Lingkaran
Kebencian
Trias Kuncahyono ; Wartawan Senior Kompas
|
KOMPAS,
22 November 2014
INILAH
ironinya: Jerusalem disebut sebagai ”kota damai”, tetapi yang hidup di
dalamnya adalah kebencian. Kebencian sudah beranak pinak di kota itu.
Mengapa
di kota yang pernah dikaruniai begitu banyak nabi itu hingga kini justru
menjadi pusat konflik dunia? Justru menjadi tempat kebencian, dendam, dan
keinginan saling menghancurkan hidup demikian subur?
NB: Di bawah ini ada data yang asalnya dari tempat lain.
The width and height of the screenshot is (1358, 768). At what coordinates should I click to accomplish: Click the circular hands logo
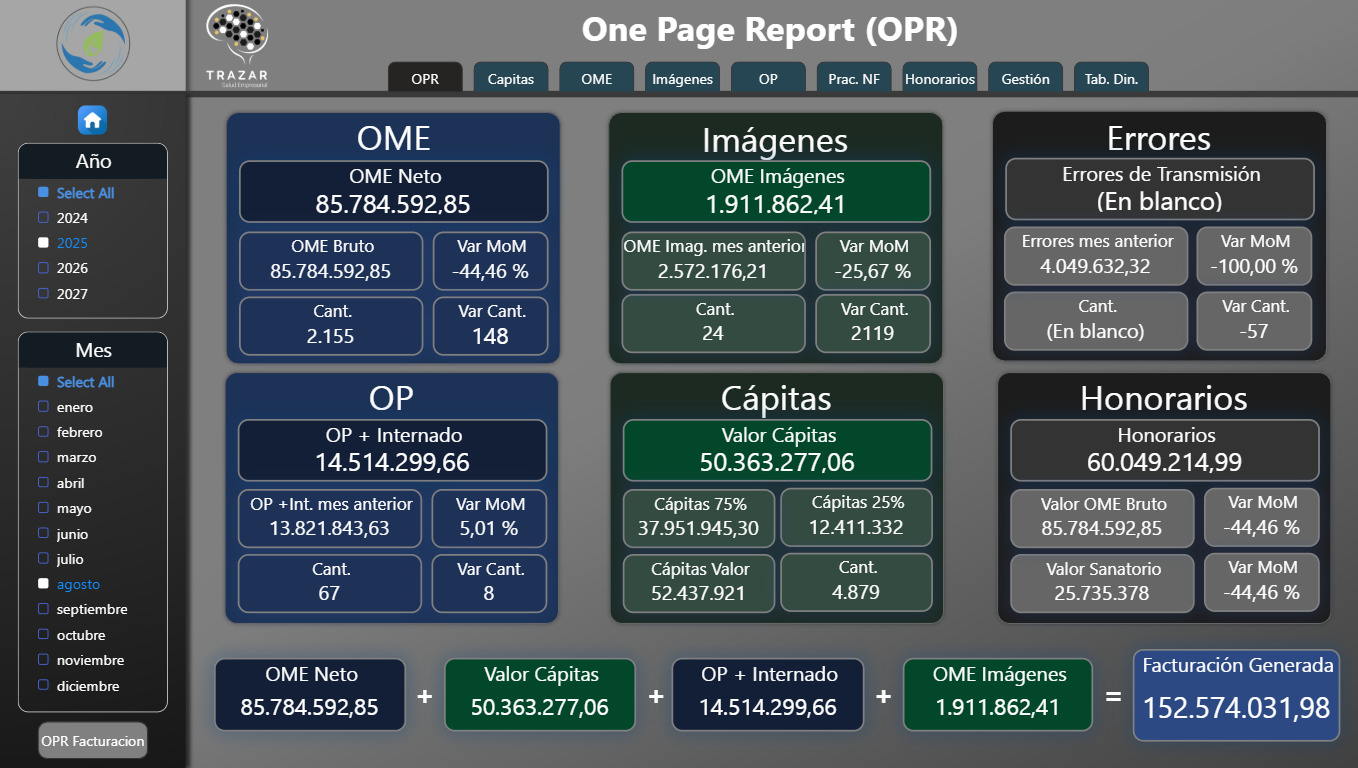click(93, 45)
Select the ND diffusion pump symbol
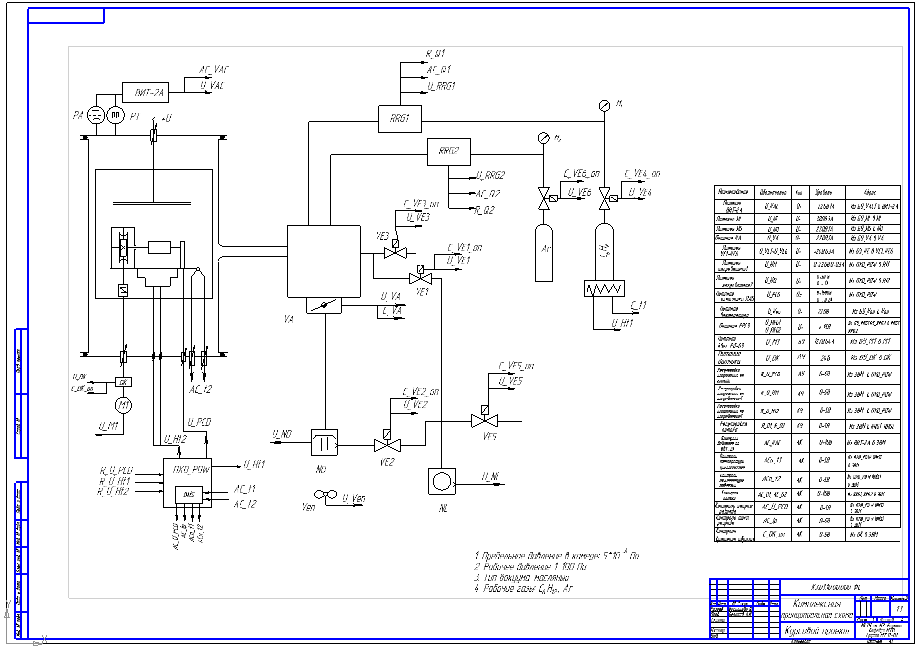This screenshot has width=917, height=646. pyautogui.click(x=325, y=443)
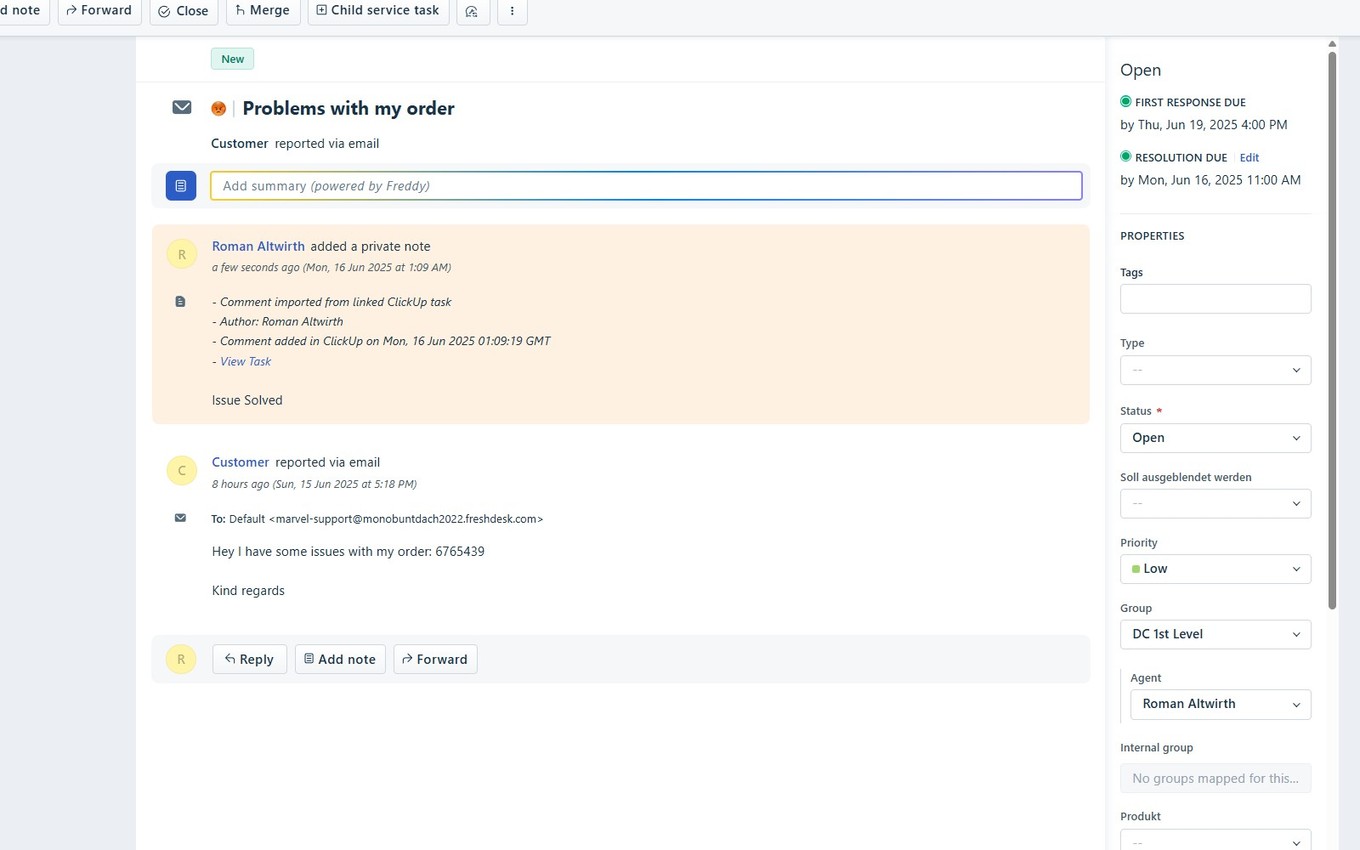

Siapa yang telah
memasukkan kejahatan ke kota Jerusalem? Siapa yang meletakkan kebencian,
kejahatan, dan balas dendam di tanah Palestina, sebentang tanah yang
disebut-sebut mengalirkan susu dan madu?
Lihatlah,
apa yang terjadi setelah tiga remaja Israel usia belasan tahun dikabarkan
hilang dan ditemukan tewas di Tepi Barat pada Juni lalu. Perdana Menteri
Israel Benjamin Netanyahu memerintahkan untuk melakukan ”aksi balas dendam”.
Setelah
perintah itu keluar, dilancarkan operasi militer yang diberi nama sandi
Operation Protective Edge di Jalur Gaza. Perang berkobar selama
berpekan-pekan. Hasilnya? Hampir 2.000 orang Palestina, termasuk 1.407
penduduk sipil—448 orang di antaranya anak-anak—tewas! Israel hanya
kehilangan 3 warga sipil dan 64 tentara.
Sebelumnya,
ketika pecah Perang Gaza akhir 2008 hingga awal 2009, yang oleh Israel
disebut Operation Cast Lead,
sebagai jawaban penembakan rudal oleh Hamas ke wilayah Israel, 1.400 orang
Palestina tewas. Adapun Israel hanya kehilangan empat orang. Dari 1.400 orang
Palestina yang tewas itu, 345 orang adalah anak-anak (The Christian Science Monitor, Juli 2014).
Masih
soal korban tewas. Dari tahun 2000 hingga 2007—termasuk selama berkobar Intifada Kedua, 26 September 2000
hingga 8 Februari 2005—tercatat 4.228 orang Palestina tewas dan Israel
kehilangan 1.024 orang. Dari jumlah korban sebanyak itu, baik Israel maupun
Palestina, 971 orang di antara mereka adalah anak-anak. Dari 971 anak-anak
korban perang, 854 orang adalah anak-anak Palestina.
Lalu,
apa yang ingin dikatakan dengan kenyataan seperti itu? Apalagi, kini berkobar
lagi kekerasan dan kekejaman di Jerusalem. Dua orang Palestina bersenjata
menyerang sebuah sinagoga di Jerusalem timur, menewaskan empat orang Israel,
termasuk tiga rabi. Jawaban Israel? Netanyahu memerintahkan pembalasan,
antara lain menghancurkan rumah orang-orang Palestina yang dicuriga, didakwa,
sebagai pelaku.
Benar
bahwa Israel dan Palestina sudah terjerat dalam lingkaran kebencian dan
keputusasaan. Dalam kondisi seperti itu, peluang untuk terciptanya perdamaian
yang permanen tampaknya semakin tidak mungkin.
Perang
memang sudah menjadi bagian dari sejarah umat manusia. Sepertinya sulit untuk
memutus mata rantai peperangan itu. Padahal, semua tahu bahwa perang adalah
suatu pembunuhan dan hasil yang dibuahkan adalah kerusakan dan kebencian.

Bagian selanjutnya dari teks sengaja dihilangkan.